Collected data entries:
— START —
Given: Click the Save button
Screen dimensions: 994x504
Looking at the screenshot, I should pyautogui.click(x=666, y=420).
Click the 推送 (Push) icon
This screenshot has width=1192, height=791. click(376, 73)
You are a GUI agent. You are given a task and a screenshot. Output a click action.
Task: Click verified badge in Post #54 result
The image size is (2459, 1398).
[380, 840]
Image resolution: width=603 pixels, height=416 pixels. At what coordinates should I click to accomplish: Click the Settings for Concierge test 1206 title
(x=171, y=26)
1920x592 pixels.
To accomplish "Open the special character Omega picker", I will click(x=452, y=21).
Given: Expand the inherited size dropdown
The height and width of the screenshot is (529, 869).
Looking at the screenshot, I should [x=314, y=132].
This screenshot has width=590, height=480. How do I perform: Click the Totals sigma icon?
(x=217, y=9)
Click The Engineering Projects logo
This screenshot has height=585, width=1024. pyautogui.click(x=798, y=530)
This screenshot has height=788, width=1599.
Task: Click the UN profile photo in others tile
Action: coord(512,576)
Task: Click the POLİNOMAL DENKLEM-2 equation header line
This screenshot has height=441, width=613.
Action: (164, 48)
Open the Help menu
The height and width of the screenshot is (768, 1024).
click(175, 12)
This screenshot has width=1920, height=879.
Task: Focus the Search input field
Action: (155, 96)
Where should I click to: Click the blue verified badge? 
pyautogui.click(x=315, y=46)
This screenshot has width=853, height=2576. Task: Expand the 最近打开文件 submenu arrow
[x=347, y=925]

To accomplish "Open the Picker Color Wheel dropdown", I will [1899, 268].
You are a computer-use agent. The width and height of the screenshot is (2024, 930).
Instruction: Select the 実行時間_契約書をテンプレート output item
— END —
### WHAT TO WORK ON
Reproduce the stretch of records from the line containing "This screenshot has width=853, height=2576." through the end of the records, requests included, shifting every coordinate in the answers up by 11.

### SOLUTION TO THE EXERCISE
This screenshot has width=853, height=2576. Task: Expand the 最近打开文件 submenu arrow
[x=358, y=936]

To accomplish "Open the Picker Color Wheel dropdown", I will [1910, 279].
You are a computer-use agent. The width and height of the screenshot is (2024, 930).
Instruction: Select the 実行時間_契約書をテンプレート output item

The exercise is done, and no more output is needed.